Владимир Куценко - Тревожные будни Страница 51
Владимир Куценко - Тревожные будни читать онлайн бесплатно
Старик Головкин от возмущения начал подпрыгивать, как молодой петух:
— Ну что ты говоришь, Федюк, ну что ты говоришь? Как мы могли твой ломик слышать, ежели вот все трое спим на сеновале? Милиция, а не знает, что мой старший Петр в сильно ответственной командировке, так вот Лизавета одна спать в доме боится.
Анискин смотрел на трубу, все цокал языком и старался не смеяться.
— А остальной народ где был? — спросил он. — Пашка с Витькой где обретаются, ежели их по сию пору дома нету? Это же надо, до семи часов гулеванье устраивать! Откуда только силы берутся — вот чего я не пойму?

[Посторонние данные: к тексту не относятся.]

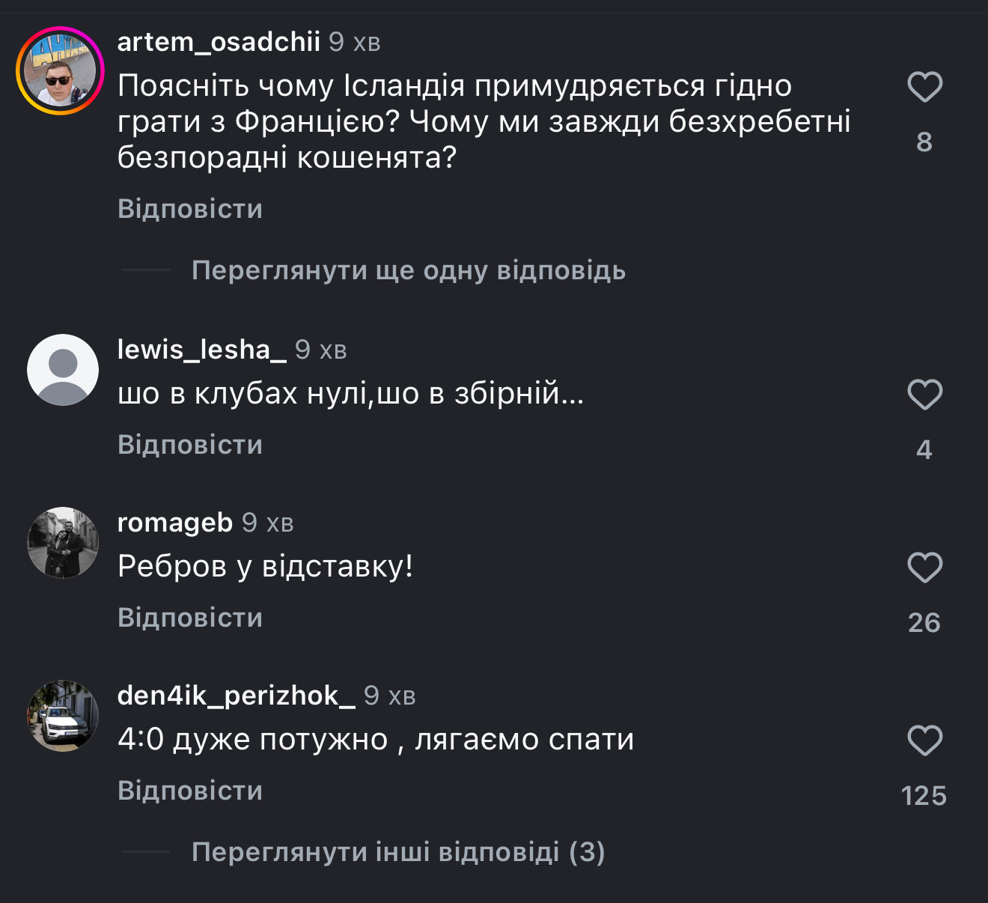
Task: Open artem_osadchii username link
Action: pos(219,42)
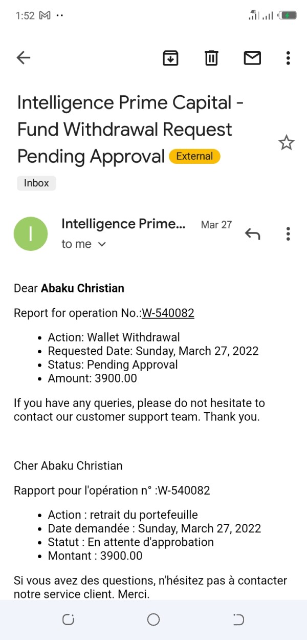
Task: Tap Gmail notification icon in status bar
Action: (45, 15)
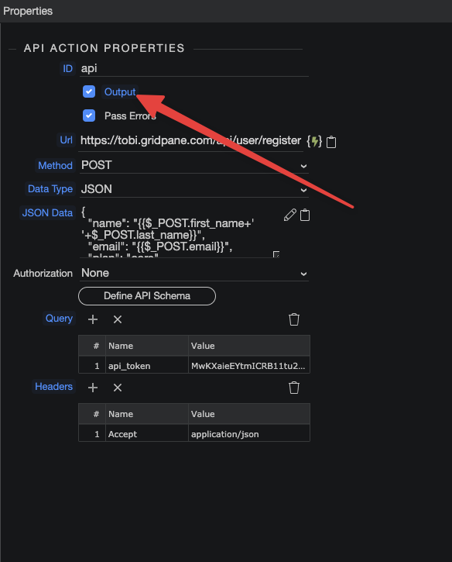The image size is (452, 562).
Task: Click clipboard icon next to Url field
Action: click(x=331, y=142)
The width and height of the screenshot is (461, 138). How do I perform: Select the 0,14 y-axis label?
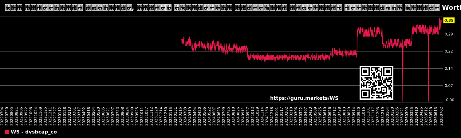(x=449, y=68)
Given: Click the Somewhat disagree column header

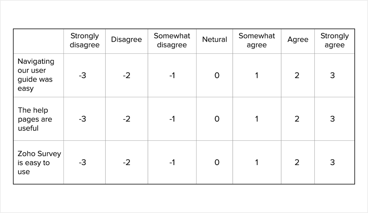Looking at the screenshot, I should (172, 40).
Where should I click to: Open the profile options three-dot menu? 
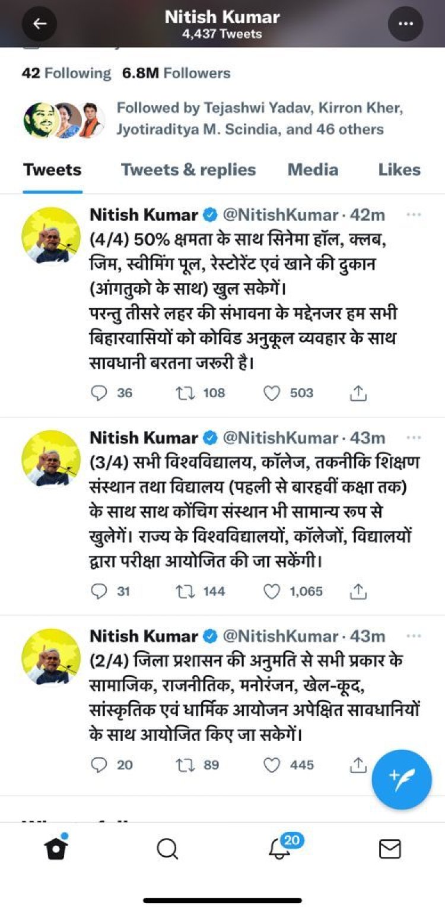click(405, 24)
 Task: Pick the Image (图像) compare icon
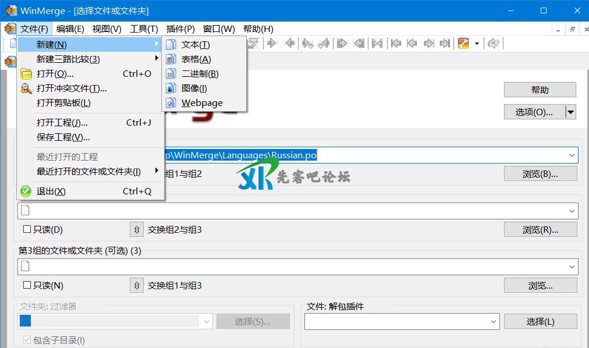(171, 88)
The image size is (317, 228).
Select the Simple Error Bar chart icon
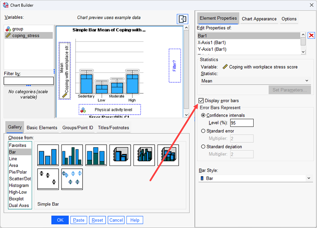click(x=48, y=179)
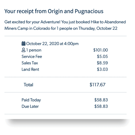
Task: Click the Paid Today label
Action: (x=31, y=100)
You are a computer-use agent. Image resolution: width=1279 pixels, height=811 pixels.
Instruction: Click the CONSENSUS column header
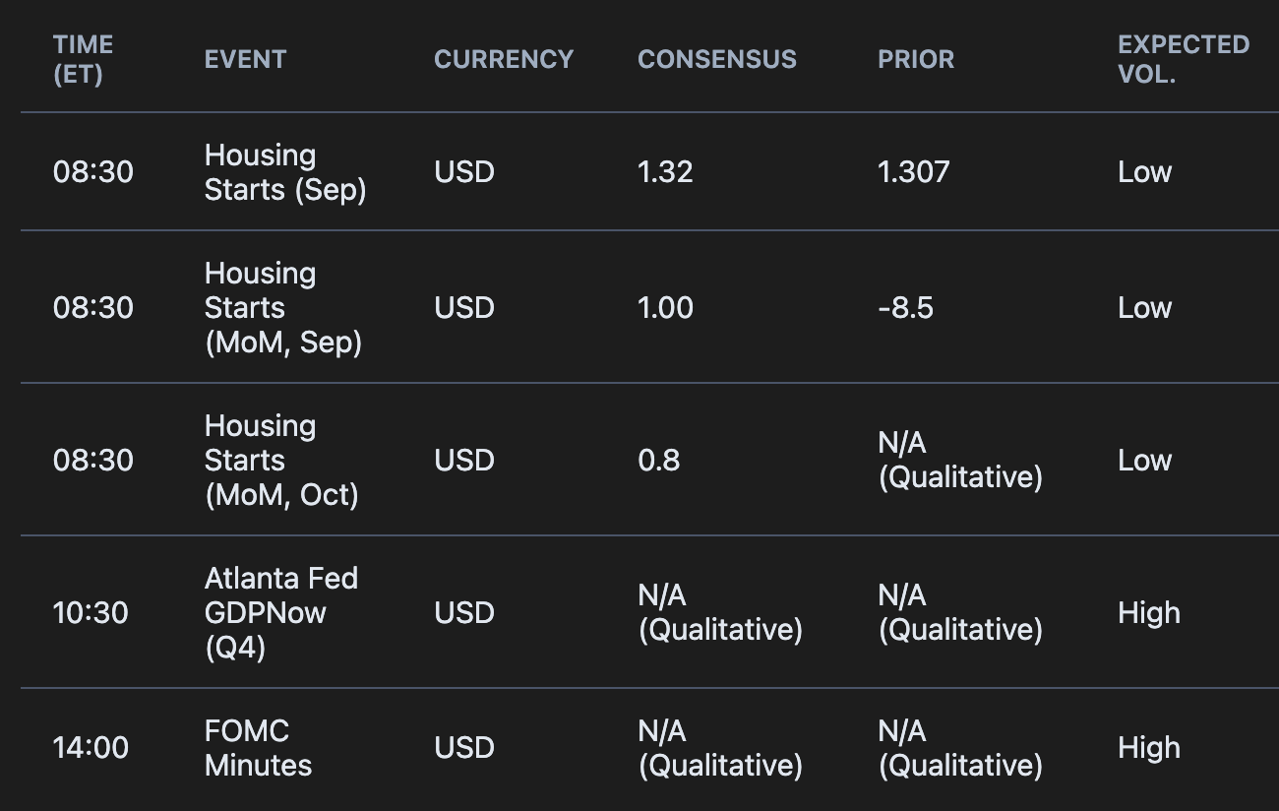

Разговаривая вот таким макаром, участковый между тем влез по дряблой лесенке на крышу, осмотрел огрызок кирпичной трубы, мазнул пальцем по белому известковому следу и то, что осталось на пальце, понюхал, затем сунул руку внутрь, вынул горсть измятых и черных от сажи цветов, каждый из них рассмотрел в отдельности и только после этого спустился вниз.
— Вы вот что, дед Головкин и все твое семейство, идите-ка вы себе домой, проживайте спокойно, не волнуйтесь, а чтобы пироги с брусникой спечь, надо на трубу дыряво ведро надеть. Вопросов не имеется?
— Не имеется! — дисциплинированно сказал дед Головкин. — Только вот где дыряво ведро взять?
На это участковый не ответил, так как держал путь к колхозной конторе, возле которой уже стояли председатель Иван Иванович и колхозный сторож Досифей — при валенках и берданке. Оба глядели на цветочную клумбу и поэтому не видели подходящего Анискина.
— Это как называется? — спрашивал председатель Иван Иванович. — Я тебя спрашиваю, Досифей Досифеевич, как это называется? Кто цветы рвал?
— Не знаю, — ответил старик и для куражу, срамец этакий, еще оперся плечом на берданку. — Это, я так думаю, еще до моего выхода на боево дежурство парнишонки своим мадамам подарки делали...
Участковый Анискин ласково взял за пуговицу колхозного председателя и сказал:
— Во-первых, здравствуй, Иван Иванович, а во-вторых, освети такой вопрос. У Головкиных ночью трубу увели, так мне шибко интересно знать, сколько тракторов и других машин за сентябрь из капитального, профилактического и другого ремонту вышло? И почему, Иван Иванович, после ремонту машины хуже работают, чем до ремонту?
Иван Иванович сердито нахмурился, но ответил:
— За сентябрь различные виды ремонта прошли четыре машины — это раз! А два — возводить клевету на ремонтную службу я вам не позволю! Нет, не позволю!.. Ты чего смеешься? Ну чего ты смеешься?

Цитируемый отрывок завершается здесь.